Before the industrialization of agriculture, a much wider variety of plant foods were grown for human consumption, largely due to farmers and gardeners saving seeds and cuttings for future planting. From the 16th century through the early 20th centuries, the diversity was huge. Old nursery catalogues were filled with plums, peaches, pears and apples of numerous varieties and seed catalogs offered legions of vegetable varieties. Valuable and carefully selected seeds were sold and traded using these catalogs along with useful advice on cultivation. Since World War II, agriculture in the industrialized world has mostly consisted of food crops which are grown in large, monocultural plots. In order to maximize consistency, few varieties of each type of crop are grown. These varieties are often selected for their productivity and their ability to ripen at the same time while withstanding mechanical picking and cross-country shipping, as well as their tolerance to drought, frost, or pesticides. This form of agriculture has led to a 75% drop in crop genetic diversity.

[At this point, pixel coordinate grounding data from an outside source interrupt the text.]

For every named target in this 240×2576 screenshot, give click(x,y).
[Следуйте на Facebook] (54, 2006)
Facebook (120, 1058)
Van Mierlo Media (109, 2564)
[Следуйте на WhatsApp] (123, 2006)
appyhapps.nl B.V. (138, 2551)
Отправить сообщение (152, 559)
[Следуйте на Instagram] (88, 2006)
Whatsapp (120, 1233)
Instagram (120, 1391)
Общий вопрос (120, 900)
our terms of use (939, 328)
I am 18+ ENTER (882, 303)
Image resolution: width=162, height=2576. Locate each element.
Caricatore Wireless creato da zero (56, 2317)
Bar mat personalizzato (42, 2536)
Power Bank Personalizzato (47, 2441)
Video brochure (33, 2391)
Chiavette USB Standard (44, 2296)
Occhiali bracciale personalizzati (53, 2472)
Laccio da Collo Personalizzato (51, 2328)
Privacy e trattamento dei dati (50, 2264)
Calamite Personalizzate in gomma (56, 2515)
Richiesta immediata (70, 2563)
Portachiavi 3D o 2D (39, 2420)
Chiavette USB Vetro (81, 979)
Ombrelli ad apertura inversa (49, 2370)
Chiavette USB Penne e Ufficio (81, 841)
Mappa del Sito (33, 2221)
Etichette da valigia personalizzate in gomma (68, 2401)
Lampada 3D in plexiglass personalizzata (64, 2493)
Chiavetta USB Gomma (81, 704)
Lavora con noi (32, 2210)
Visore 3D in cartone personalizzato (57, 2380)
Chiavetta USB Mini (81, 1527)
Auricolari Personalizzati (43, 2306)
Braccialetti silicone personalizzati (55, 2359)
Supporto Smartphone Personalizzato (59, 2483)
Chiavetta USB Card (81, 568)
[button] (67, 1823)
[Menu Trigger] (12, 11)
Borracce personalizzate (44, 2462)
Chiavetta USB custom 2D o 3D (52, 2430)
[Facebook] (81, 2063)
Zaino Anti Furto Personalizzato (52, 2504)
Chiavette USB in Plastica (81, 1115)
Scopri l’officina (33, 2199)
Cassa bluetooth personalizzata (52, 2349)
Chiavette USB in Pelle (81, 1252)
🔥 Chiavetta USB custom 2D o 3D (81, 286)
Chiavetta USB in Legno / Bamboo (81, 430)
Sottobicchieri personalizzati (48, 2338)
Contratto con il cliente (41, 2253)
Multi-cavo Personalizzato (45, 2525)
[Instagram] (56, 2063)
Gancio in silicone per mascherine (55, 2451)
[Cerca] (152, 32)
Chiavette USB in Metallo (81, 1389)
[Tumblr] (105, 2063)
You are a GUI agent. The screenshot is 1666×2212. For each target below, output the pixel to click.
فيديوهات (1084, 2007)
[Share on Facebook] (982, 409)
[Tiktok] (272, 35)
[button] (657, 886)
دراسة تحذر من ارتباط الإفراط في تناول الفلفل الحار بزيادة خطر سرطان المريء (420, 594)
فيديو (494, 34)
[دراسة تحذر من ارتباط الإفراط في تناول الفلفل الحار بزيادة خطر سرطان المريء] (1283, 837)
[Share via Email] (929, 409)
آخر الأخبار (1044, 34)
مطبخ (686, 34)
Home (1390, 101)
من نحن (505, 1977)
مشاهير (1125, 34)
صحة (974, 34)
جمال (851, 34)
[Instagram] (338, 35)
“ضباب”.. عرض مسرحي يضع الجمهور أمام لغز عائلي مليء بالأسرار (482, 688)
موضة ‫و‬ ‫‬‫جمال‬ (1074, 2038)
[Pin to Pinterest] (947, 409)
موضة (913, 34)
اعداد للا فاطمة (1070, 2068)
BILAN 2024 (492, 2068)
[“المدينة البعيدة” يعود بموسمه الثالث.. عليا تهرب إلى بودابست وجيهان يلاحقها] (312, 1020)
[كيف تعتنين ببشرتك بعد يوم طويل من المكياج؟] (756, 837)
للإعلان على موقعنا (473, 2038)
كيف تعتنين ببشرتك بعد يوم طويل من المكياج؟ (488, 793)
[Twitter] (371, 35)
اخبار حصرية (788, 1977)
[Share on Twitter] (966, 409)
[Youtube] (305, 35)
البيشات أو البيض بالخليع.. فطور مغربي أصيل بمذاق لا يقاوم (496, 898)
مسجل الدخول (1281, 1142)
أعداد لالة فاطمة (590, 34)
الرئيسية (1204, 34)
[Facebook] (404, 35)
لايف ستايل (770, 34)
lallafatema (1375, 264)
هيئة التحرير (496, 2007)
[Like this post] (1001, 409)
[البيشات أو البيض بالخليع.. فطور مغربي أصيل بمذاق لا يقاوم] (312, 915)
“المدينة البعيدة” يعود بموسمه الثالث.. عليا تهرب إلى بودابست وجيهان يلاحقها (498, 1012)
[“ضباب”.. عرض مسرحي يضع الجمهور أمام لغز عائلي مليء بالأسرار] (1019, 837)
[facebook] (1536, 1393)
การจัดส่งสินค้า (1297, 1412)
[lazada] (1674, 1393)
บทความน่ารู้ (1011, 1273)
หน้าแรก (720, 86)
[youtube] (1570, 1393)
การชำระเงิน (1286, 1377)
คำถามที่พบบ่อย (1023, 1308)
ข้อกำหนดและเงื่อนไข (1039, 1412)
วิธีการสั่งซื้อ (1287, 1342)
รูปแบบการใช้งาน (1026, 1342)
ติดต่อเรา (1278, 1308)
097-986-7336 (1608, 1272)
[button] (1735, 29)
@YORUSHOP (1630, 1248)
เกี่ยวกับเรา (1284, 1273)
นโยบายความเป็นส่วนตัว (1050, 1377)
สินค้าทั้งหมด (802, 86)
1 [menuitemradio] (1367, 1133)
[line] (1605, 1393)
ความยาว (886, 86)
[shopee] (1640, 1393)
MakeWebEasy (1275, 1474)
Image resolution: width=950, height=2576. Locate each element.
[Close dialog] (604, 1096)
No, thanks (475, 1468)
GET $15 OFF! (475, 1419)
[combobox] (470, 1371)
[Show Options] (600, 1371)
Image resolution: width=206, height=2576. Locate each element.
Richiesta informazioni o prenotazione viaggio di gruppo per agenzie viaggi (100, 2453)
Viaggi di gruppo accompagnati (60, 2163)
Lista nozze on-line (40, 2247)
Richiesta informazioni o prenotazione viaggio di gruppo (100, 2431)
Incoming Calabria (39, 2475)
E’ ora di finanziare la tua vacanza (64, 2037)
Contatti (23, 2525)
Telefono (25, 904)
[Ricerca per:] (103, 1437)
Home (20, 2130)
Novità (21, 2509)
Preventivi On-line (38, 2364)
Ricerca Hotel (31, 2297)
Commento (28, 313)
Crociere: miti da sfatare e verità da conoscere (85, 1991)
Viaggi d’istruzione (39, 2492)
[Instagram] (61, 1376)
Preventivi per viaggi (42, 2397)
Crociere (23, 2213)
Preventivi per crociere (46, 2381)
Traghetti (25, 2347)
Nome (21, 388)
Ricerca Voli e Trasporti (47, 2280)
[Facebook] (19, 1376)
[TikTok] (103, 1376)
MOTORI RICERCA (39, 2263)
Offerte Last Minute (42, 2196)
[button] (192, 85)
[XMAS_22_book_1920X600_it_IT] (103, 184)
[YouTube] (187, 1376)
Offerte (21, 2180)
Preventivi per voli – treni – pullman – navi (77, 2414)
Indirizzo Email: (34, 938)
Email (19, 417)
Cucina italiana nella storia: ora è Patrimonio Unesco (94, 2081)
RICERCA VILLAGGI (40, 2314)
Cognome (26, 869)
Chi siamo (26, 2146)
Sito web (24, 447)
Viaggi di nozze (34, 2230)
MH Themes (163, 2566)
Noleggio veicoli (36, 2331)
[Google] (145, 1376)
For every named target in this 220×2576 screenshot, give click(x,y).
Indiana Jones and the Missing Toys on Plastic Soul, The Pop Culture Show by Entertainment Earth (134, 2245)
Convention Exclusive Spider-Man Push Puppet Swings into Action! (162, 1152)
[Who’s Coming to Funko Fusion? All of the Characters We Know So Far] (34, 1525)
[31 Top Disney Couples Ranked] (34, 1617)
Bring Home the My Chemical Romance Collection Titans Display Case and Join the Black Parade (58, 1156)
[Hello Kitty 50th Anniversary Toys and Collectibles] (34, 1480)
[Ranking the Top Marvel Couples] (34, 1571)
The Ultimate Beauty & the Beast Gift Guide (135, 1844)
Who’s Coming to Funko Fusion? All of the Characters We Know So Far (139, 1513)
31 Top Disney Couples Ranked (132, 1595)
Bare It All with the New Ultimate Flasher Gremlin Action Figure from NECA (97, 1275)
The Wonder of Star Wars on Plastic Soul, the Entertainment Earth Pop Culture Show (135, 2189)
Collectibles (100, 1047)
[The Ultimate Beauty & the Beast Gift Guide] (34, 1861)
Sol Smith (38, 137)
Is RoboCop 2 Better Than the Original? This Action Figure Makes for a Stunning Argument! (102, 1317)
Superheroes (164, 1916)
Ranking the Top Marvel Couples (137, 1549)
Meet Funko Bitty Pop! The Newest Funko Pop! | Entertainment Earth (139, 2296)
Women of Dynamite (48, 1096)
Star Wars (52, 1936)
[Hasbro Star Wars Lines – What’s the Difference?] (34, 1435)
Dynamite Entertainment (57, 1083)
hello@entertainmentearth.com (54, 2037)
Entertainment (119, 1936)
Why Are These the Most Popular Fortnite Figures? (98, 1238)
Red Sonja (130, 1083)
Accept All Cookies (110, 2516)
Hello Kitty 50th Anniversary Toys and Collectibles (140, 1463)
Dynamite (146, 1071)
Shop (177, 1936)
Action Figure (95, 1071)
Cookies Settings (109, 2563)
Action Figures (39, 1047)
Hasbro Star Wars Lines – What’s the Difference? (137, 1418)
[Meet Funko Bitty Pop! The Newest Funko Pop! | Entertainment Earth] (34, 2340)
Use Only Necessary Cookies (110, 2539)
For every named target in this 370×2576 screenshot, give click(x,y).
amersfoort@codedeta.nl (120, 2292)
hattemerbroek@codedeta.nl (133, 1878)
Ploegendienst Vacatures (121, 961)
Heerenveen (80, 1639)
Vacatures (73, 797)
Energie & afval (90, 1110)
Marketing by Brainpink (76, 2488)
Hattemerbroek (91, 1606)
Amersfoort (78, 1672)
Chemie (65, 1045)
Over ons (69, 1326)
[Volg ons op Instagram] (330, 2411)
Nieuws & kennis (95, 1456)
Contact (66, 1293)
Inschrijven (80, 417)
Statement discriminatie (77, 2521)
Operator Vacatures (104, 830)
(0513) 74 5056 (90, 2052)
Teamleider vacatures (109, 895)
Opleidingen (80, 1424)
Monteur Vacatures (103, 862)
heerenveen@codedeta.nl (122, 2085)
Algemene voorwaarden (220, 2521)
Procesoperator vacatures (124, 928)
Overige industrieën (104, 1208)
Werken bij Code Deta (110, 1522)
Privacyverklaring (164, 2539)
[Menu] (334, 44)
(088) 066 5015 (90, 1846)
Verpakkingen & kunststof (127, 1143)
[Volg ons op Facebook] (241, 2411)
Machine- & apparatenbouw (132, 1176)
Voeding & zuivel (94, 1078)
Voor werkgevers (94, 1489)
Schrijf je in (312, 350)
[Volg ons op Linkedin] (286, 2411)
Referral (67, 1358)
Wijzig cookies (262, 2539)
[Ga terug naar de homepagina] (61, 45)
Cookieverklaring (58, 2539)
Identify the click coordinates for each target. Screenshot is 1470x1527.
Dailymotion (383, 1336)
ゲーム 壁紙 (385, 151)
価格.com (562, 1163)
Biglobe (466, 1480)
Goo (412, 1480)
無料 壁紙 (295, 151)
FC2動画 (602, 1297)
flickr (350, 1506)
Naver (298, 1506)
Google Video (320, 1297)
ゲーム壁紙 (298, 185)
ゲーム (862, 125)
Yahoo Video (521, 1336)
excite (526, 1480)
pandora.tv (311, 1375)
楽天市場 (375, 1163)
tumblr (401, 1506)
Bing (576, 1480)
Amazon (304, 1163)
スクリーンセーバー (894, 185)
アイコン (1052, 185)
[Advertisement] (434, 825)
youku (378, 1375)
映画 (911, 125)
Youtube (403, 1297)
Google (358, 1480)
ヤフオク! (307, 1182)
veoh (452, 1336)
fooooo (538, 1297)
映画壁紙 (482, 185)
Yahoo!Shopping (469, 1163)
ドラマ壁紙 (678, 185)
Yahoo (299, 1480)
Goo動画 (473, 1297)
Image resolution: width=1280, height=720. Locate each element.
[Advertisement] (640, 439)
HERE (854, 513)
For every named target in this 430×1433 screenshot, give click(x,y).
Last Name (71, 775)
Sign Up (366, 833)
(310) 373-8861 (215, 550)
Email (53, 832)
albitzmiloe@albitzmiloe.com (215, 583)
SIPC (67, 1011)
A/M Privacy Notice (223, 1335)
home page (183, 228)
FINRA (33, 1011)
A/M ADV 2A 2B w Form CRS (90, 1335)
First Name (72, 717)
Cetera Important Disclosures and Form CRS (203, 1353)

While heirloom gardening has maintained a niche community, in recent years it has seen a resurgence in response to the industrial agriculture trend. In the Global South, heirloom plants are still widely grown, for example, in the home gardens of South and Southeast Asia. Before World War II, the majority of produce grown in the United States was heirlooms.

In the 21st century, numerous community groups all over the world are working to preserve historic varieties to make a wide variety of fruits, vegetables, herbs, and flowers available again to the home gardener, by renovating old orchards, sourcing historic fruit varieties, engaging in seed swaps, and encouraging community participation.

Requirements

The definition and use of the word heirloom to describe plants is fiercely debated.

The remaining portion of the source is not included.